Una sonrisa se abrió paso entre los labios de Mendoza. Tenía los dientes manchados de tabaco, pero una dentadura fuerte y grande.
—Fue una bromita, Chacaltana. No tengo muchas ocasiones de practicar el sentido del humor.
Su acento era básicamente argentino, pero tenía un fondo diferente, como una milonga tocada a ritmo de pasodoble.
—¿Usted es español?
—Lo era. Ese país me expulsó hace cuarenta años. Pasé muchos de ellos en el Uruguay. Ahora estoy en la Argentina. Y según parece, en adelante pasaré una temporada en el Perú.
—Aquí estará más seguro —trató de animarlo Chacaltana, pero el otro le respondió con una mueca de sarcasmo.
—Es una broma, ¿verdad? Usted ya ha visto que nuestros perros guardianes también cuidan los jardines de los vecinos.
Chacaltana no supo qué decir. Al menos, pensó, había una ventaja en la muerte del almirante Carmona. Gracias a eso, el asistente de archivo había dejado de ser un perro guardián. Ya no tenía que mentir.
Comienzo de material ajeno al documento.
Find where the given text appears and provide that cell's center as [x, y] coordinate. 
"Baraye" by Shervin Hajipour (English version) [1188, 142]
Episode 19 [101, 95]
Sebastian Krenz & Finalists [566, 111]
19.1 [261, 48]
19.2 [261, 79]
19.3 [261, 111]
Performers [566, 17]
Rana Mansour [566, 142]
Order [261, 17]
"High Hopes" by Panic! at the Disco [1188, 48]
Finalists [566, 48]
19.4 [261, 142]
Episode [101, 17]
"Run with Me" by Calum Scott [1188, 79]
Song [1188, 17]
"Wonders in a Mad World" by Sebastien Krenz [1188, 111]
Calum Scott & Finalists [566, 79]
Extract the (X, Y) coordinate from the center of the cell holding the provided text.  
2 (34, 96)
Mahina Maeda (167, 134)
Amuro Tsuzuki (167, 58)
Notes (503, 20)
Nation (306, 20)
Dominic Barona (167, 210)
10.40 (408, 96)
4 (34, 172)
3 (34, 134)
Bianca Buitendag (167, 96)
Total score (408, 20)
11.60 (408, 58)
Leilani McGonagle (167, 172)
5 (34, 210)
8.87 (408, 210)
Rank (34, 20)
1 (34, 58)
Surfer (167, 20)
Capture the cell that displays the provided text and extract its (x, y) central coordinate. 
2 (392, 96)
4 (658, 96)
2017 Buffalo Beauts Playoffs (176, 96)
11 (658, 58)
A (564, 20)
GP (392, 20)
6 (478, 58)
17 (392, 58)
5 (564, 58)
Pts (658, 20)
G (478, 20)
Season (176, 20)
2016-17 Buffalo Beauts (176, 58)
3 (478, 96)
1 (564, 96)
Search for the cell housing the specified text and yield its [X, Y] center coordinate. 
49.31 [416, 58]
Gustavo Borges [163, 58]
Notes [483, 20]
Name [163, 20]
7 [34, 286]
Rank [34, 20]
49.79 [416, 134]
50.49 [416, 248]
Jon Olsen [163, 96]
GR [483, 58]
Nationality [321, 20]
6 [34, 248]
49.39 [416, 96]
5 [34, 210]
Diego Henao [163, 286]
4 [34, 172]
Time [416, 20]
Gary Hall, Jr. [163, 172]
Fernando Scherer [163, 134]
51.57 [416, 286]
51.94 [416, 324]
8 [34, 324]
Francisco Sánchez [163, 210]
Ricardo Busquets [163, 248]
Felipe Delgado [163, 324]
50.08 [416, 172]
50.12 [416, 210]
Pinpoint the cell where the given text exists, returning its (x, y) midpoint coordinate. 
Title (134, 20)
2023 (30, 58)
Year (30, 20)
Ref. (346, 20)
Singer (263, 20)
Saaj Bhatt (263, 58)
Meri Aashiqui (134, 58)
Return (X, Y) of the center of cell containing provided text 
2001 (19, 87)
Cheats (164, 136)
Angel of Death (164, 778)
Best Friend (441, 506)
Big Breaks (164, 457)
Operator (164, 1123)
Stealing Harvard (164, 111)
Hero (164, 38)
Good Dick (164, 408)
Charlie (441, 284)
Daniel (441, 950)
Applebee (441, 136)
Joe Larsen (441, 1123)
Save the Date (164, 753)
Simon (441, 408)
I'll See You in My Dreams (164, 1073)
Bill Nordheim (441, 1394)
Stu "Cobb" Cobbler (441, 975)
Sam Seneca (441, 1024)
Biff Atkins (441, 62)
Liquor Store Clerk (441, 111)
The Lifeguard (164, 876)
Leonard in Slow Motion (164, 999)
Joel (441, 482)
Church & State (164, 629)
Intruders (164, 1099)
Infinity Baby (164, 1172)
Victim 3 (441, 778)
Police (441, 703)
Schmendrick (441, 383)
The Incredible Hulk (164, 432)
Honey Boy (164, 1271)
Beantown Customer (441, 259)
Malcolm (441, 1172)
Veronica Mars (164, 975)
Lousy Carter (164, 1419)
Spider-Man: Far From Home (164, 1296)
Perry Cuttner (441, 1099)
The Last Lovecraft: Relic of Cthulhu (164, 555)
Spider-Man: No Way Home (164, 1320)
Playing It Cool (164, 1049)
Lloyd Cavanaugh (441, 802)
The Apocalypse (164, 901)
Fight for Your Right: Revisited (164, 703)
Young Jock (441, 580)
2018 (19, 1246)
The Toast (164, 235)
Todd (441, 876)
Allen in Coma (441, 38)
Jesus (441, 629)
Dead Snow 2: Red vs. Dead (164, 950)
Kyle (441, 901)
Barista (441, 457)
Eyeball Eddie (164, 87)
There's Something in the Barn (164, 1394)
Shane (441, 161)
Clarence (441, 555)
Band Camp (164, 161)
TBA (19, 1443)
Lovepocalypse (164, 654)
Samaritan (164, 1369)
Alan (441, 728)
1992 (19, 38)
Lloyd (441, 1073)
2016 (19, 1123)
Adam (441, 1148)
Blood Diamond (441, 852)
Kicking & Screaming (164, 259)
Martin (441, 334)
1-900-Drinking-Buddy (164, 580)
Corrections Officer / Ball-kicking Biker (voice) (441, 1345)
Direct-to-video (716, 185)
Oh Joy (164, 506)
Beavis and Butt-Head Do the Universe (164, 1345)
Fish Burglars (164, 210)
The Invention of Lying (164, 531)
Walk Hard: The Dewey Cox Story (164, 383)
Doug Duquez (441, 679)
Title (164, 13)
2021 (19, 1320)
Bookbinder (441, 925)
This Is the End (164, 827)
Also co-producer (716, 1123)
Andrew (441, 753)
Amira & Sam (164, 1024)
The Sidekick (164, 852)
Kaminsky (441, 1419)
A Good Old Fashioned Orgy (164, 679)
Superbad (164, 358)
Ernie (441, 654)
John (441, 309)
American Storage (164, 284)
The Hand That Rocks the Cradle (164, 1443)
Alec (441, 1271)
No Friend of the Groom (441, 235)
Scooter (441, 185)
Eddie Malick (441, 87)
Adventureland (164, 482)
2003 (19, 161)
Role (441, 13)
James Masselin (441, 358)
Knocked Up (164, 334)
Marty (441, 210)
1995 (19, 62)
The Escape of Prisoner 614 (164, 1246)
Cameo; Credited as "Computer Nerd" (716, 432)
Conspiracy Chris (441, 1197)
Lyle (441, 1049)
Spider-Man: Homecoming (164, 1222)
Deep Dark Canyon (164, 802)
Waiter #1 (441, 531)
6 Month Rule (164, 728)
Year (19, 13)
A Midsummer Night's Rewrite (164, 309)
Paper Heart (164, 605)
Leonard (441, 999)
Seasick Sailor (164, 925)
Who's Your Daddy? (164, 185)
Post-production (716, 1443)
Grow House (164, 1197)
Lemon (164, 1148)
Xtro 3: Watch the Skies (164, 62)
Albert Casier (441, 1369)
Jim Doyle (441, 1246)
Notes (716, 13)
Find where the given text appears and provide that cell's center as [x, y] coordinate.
—Trataré de seguir hasta México —informó el viejo—. O hasta Cuba. Depende de cómo salgan las cosas. Pero supongo que usted no quería verme para comentar mis planes de futuro.
De repente, las razones para ver a Mendoza parecían viejas, caducas, como si se hubieran quedado atrás, perdidas en un siglo lejano. Pero Joaquín Calvo no era una razón vieja. Él seguía presente en la vida de Chacaltana, inmortal.
—Quería hablar con usted sobre un amigo…, Joaquín Calvo. Sé que lo conoció.
—Brevemente.
Mendoza encendió un nuevo cigarrillo con la colilla del anterior. Tras de sí, en su mesa original, había dejado un cenicero repleto de colillas, y ahora se afanaba en llenar otro.
—Joaquín… —siguió un Chacaltana vacilante—… colaboraba con ustedes. Ya sabe: guardaba documentos comprometedores, a veces refugiaba a gente… Pero usted no confiaba en él.
—¿Ah, no?
—Daniel dijo…
—Daniel no sabe una mierda.
Repentinamente, el hombre se veía incómodo, como si Chacaltana hubiese dicho algo inapropiado. El joven volvió a la carga:
—Según él, usted dio orden de no recurrir a Joaquín demasiado.
—¿Y?
Ahora, el hombre miraba a Chacaltana desafiante, quizá como habría mirado a un interrogador policial.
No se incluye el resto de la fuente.